For these reasons, there is a risk that Hezbollah could engage in covert activities inside Syria to assist pro-regime forces in repressing protest and fighting army defectors. However, it faces something of a dilemma given its public posture as a resistance movement supporting oppressed populations. Any such action would also place Hezbollah under greater international scrutiny.
In this context, would Hezbollah instead look for conflict with Israel? This might reinvigorate Hezbollah’s hard-core supporters and reinforce its resistance credentials. But the likelihood of an imminent new conflict remains low.
The Hezbollah leadership is aware that sparking a conflict with Israel could leave the group seriously weakened. Unlike before, it may not be able to rely on Iranian and Syrian backers to send the necessary military, logistical and financial support.
Still, along with heightened Israel-Iran tensions over Iran’s nuclear project, instability in Syria raises the risk that a miscalculation by any of the players could spark renewed Hezbollah-Israel fighting.
Indeed, it is not impossible that if the Assad regime believes its collapse is imminent, it could resort to igniting limited hostilities with Israel in the Golan Heights.
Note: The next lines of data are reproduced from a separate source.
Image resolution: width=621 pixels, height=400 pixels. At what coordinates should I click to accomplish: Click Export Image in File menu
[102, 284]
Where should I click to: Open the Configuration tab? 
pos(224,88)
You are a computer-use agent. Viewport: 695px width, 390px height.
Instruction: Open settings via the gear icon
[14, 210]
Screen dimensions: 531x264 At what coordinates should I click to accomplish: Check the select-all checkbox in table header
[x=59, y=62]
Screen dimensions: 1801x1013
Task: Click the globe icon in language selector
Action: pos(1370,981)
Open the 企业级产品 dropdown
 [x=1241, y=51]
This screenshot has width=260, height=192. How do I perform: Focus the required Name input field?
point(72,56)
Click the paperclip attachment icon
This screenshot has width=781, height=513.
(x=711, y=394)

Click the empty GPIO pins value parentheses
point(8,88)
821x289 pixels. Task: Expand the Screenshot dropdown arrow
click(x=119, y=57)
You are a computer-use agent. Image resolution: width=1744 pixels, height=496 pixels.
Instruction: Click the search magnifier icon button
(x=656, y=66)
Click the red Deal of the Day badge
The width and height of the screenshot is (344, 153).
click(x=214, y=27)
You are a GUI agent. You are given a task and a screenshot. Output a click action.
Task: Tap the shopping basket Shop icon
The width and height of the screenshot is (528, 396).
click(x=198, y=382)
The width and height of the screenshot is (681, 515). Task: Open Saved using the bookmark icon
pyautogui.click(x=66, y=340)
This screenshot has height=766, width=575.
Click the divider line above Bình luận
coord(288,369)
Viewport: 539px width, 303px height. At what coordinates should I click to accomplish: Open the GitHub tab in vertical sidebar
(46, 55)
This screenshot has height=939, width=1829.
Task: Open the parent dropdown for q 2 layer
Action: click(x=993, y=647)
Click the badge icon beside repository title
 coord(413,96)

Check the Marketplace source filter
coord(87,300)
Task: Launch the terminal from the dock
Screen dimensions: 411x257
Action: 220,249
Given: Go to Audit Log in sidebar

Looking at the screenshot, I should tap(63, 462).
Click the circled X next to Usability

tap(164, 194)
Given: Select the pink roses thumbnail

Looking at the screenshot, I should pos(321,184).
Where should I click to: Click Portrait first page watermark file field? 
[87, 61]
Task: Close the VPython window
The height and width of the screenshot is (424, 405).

This could quickly escalate, dragging in Hezbollah. Yesterday, France said that it believes that Hezbollah was behind a December 9 attack on U.N. peacekeepers in south Lebanon.
Meanwhile, as Syria draws closer to civil war, intercommunal tensions in Lebanon are rising. The crackdown in Syria by Assad’s Alawi-led forces against largely Sunni areas has divided opinion in Lebanon along sectarian lines, raising the risk of armed conflict between its own Sunnis and Shias.
Hezbollah is keen to avoid this. Since Syria’s withdrawal from Lebanon in 2005, it has resisted attempts to disarm, partly by reaching out to old foes, building electoral alliances and adopting a more conciliatory approach. It now has significant representation in the cabinet and parliament. It has felt forced to make substantial recent concessions to reinforce its fragile coalition.
However, Lebanon’s political players sense that the Syrian crisis is weakening Hezbollah and are seeking to gain maximum benefit. As Assad’s government falters, Hezbollah will probably become less conciliatory in government and reassert itself. The present situation could also embolden Hezbollah’s Sunni political opponents and encourage them to provoke a confrontation with Hezbollah militants in Beirut. Hezbollah might find itself dragged into a conflict with Sunni groups whatever its own tactical stance.